Tesla’s second Master Plan will be mostly funded by sales of its vehicles, particularly the new electric vehicle Model 3, chief executive Elon Musk said during a soft launch of the enormous ‘Gigafactory’ in Nevada on Tuesday.
He told reporters that the upcoming Model 3 could generate US$20 billion revenue per year with roughly US$5 billion in gross profit once fully operational with the generation of half a million vehicles per annum. This could help pay for the new Tesla master plan, which incorporates solar-plus-storage for all households, car sharing and electric trucks among other proposals.
The electric vehicle and energy storage firm’s vast new Gigafactory facility, costing roughly US$5 billion, is far from fully operational with just a small portion complete, but Musk invited media in for a rare viewing this week. Japanese firm Panasonic Corp partnered with Tesla for the Gigafactory build, indicating in January that it may invest up to US$1.6 billion in the facility.
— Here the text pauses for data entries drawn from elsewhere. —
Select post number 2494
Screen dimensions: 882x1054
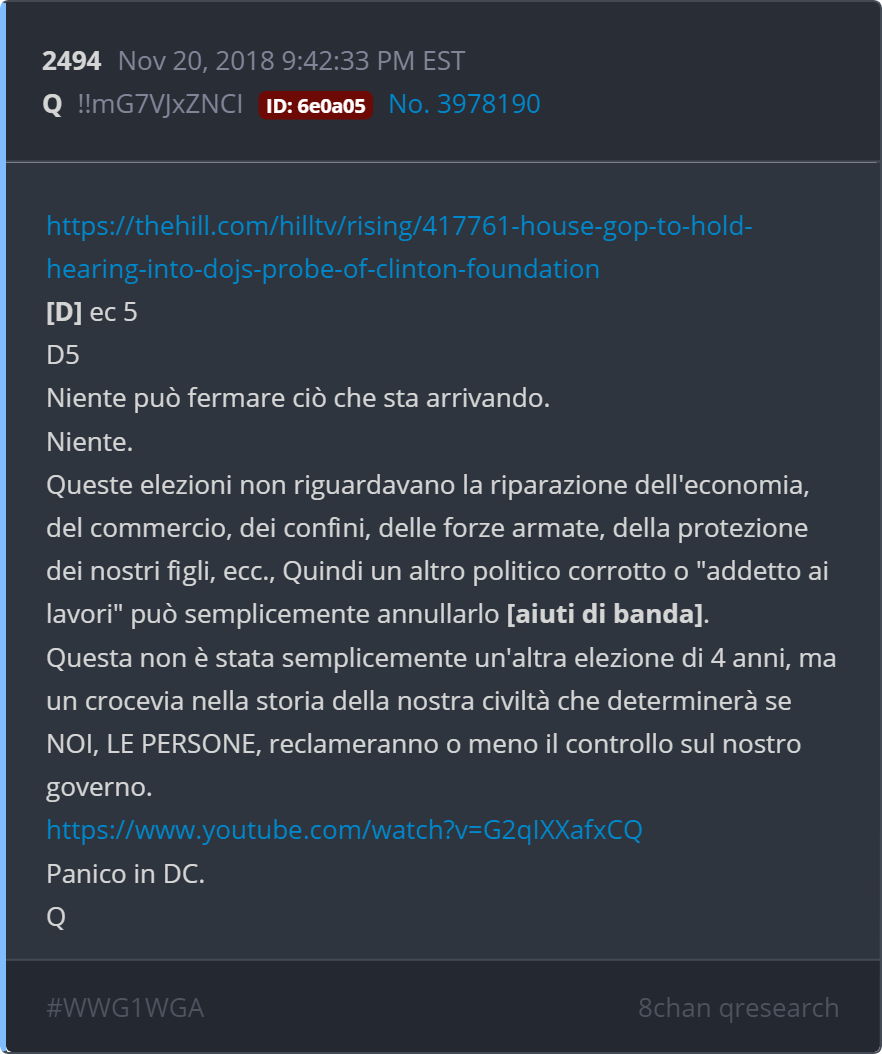pos(71,61)
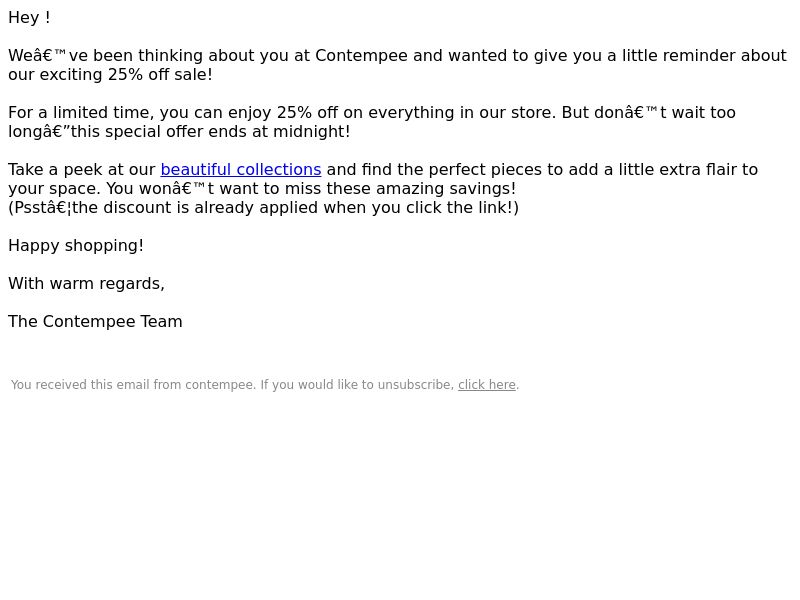Image resolution: width=800 pixels, height=600 pixels.
Task: Click the 'Hey !' greeting line
Action: coord(29,17)
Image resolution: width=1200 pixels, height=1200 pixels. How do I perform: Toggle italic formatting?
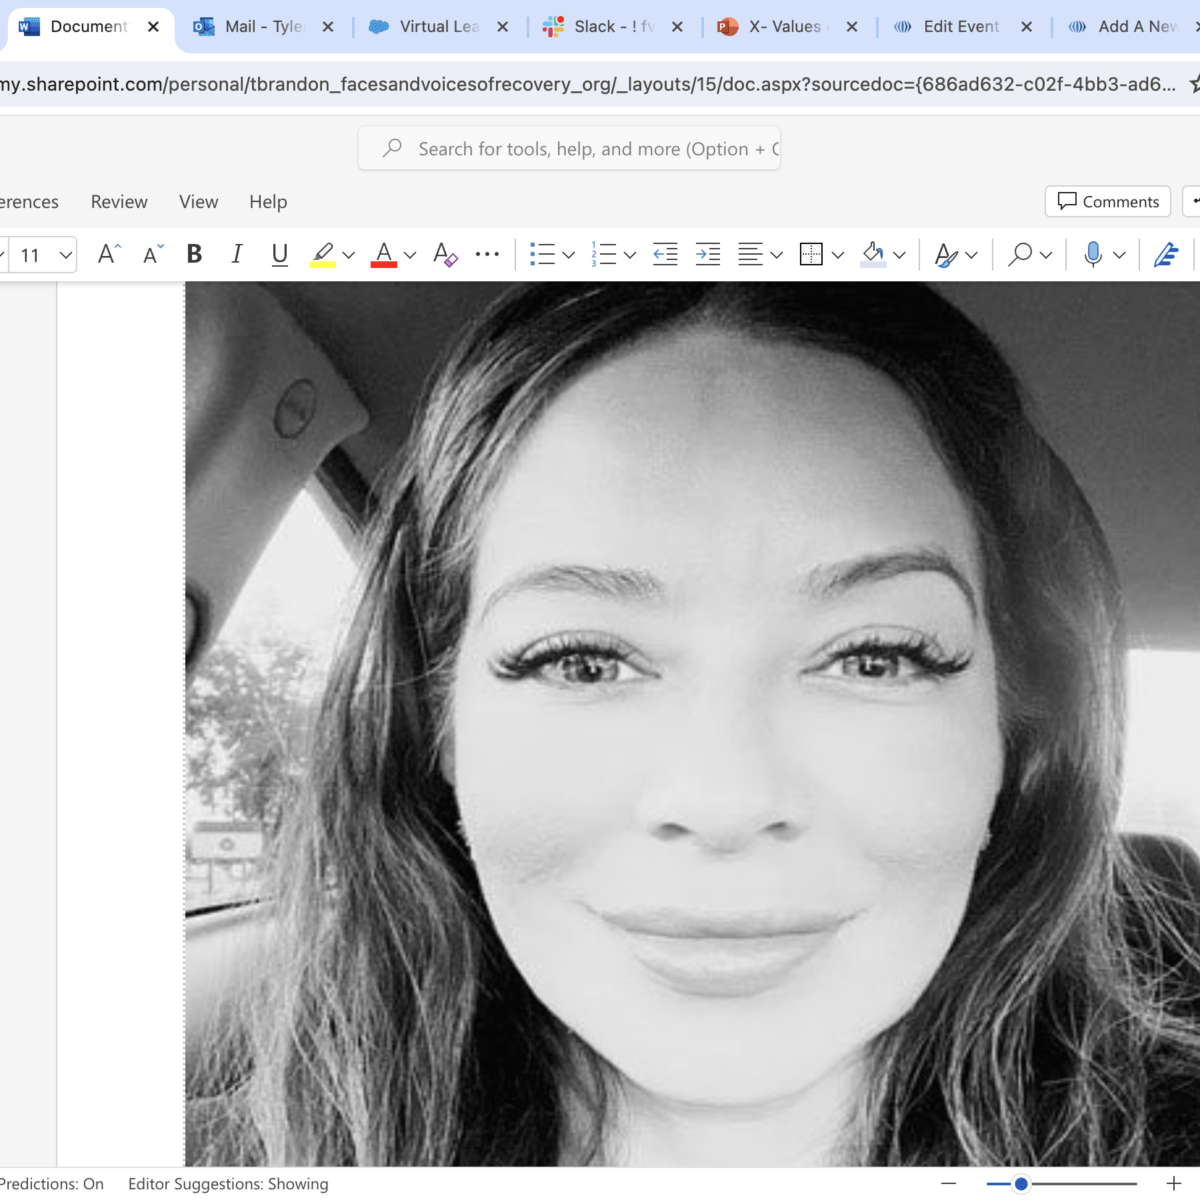pos(237,255)
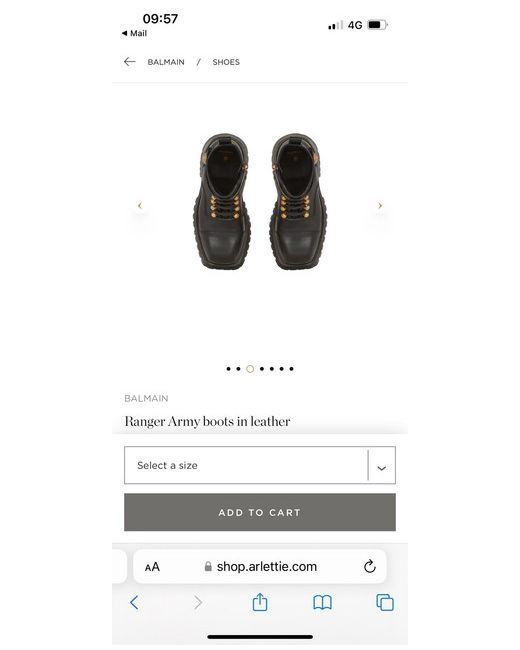Return to Mail app via status bar
Viewport: 520px width, 650px height.
[x=134, y=33]
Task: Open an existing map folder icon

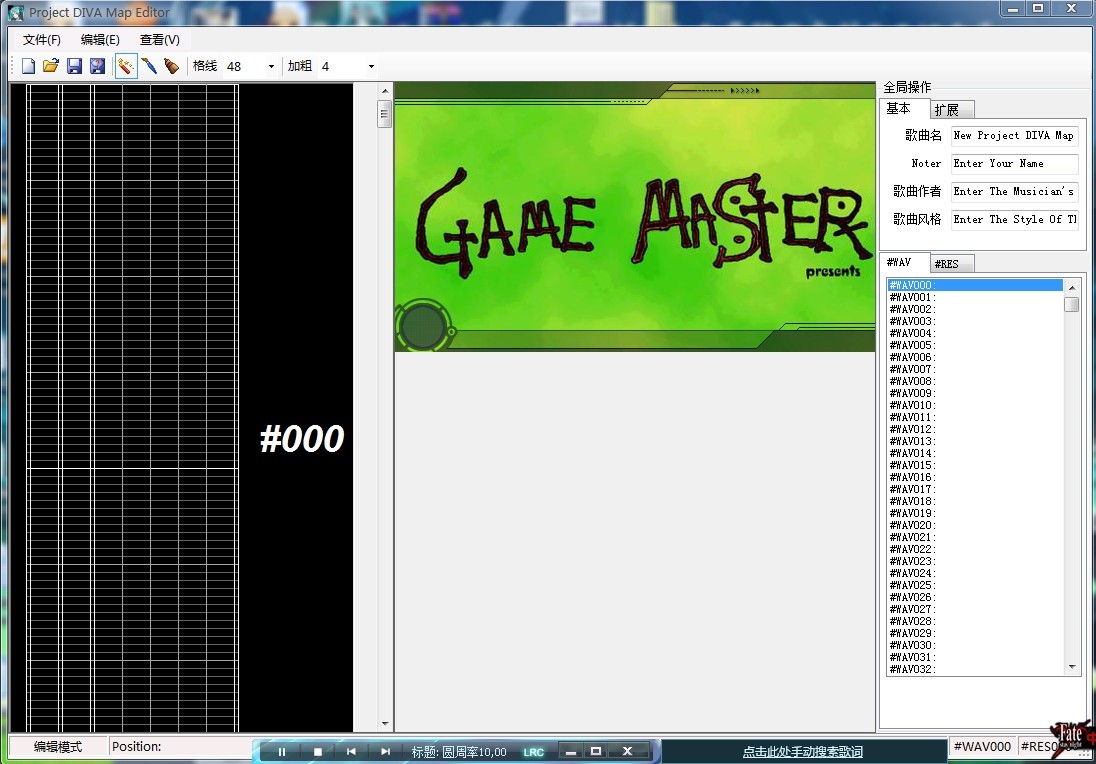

The official grand opening is expected this Friday (29 July), with Tesla expected to open up its long-awaited factory in sections over time as part of its plans to meet a giant backlog of deposits put down for the Model 3, retailing for US$35,000, whose battery packs will be built at the new facility. It will also be producing its much-touted Tesla Powerwall and Powerpack energy storage systems.
Musk said the Model 3 is now engineered and expected to start production in the summer of 2017.
Tesla claims its products raise the bar on cost-competitiveness by virtue of the production scale it expects to achieve at the Gigafactory. Some have questioned the trumpeted price advantages, particularly for the Powerwall, claiming that total system costs are much higher than Tesla admits.
In an article for Energy-Storage.News, Lux Research’s Chris Robinson wrote of what to expect from the Tesla ‘Master Plan: Part Deux’ going forward.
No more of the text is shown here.